The proceeds from selling treasury stock will add to RIL’s cash and help its big acquisition plans.
The sale of a part of Reliance Industries’ (RIL) treasury stock through a block deal on the bourses inaugurated trading in 2010. RIL garnered almost Rs 2,675 crore by selling 25.85 million shares (held by a trust, owned by a RIL subsidiary) to LIC at an average price of Rs 1,035 per share or a 5 per cent discount to the previous closing price. The discount isn’t unusual, say analysts, given the size of the deal.
However, the price is lower than the sale price of Rs 2,125 (pre-bonus and pre-dividend) of the earlier deal done in mid-September 2009, when RIL had raised Rs 3,188 crore by selling treasury stock to institutional investors.
With the latest move, RIL has added to its cash kitty (of Rs 19,421 crore as on September 2009), which it could use for its estimated $12 billion bid for petrochemicals’ major Lyondell Basell and exploration projects. If required, RIL could also tap the remaining treasury stock of 333.85 million, valued at Rs 36,000 crore.
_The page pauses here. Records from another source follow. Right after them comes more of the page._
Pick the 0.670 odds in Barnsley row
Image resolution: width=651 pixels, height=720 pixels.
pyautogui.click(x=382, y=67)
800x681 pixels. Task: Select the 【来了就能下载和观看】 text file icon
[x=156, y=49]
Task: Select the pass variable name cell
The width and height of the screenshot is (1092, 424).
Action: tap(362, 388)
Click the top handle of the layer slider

The markets, however, were not impressed. Over two days, the stock lost 1.8 per cent as against 1.3 per cent gain in the Sensex. Notably, the stock has also underperformed the markets since mid-September — down by about 2 per cent as against Sensex’s 7.5 per cent rise. The underperformance can be attributed to factors like pending gas dispute with RNRL, overhang of its bid to acquire Lyondell and uninspiring performance.
While analysts believe that RIL’s gross refining margins (GRMs) have in all probability bottomed out and should stay above the lows touched earlier, the petrochemical business may remain under pressure in the medium term till demand picks up.
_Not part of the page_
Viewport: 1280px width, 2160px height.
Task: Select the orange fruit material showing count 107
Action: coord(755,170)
The buffer for the stock is, however, on the exploration front. Last month, RIL hit a gas gusher with three reservoir zones in the D-3 block of Krishna-Godavari (KG) basin. This heralds its third consecutive find in this block, in which RIL owns 90 per cent stake and UK-based Hardy Oil 10 per cent.
While the regulators’ decision on commerciality of the block is awaited, analysts say that Hardy had earlier indicated prospective resources of 695 million barrels of oil equivalent. Based on RIL’s stake in the D3 block, analysts have pegged its value at Rs 21-30 per share.
This find emphasises eastern India’s offshore potential where RIL has 10 blocks in the KG basin and 8 in the Mahanadi basin. Currently, RIL has one rig operational in an exploration block in Oman and three rigs in India (in D6, D3 and Cauvery Basin). It is expected to add two more in 2010, which indicates that RIL’s exploration activities are likely to pick up in the current year.
The ramp-up in production from the KG-D6 block is the main focus currently; it recently achieved a flow rate of 80 million standard cubic metres. The KG-D6 block is valued at Rs 241 per share in terms of oil production and potential upsides. RIL’s other fields such as NEC-25, CBM Sohagpur and D9 are valued at Rs 226 per share, as per an India Infoline report.
At Rs 1,069.55, the stock trades at about 14 times 2010-11 estimates. Two key factors loom over the stock — the outcome of the court case judgement due in the next couple of months and the Lyondell acquisition bid. Positives on these fronts and new oil and gas discoveries will act as a trigger for the stock in the near-to-medium term.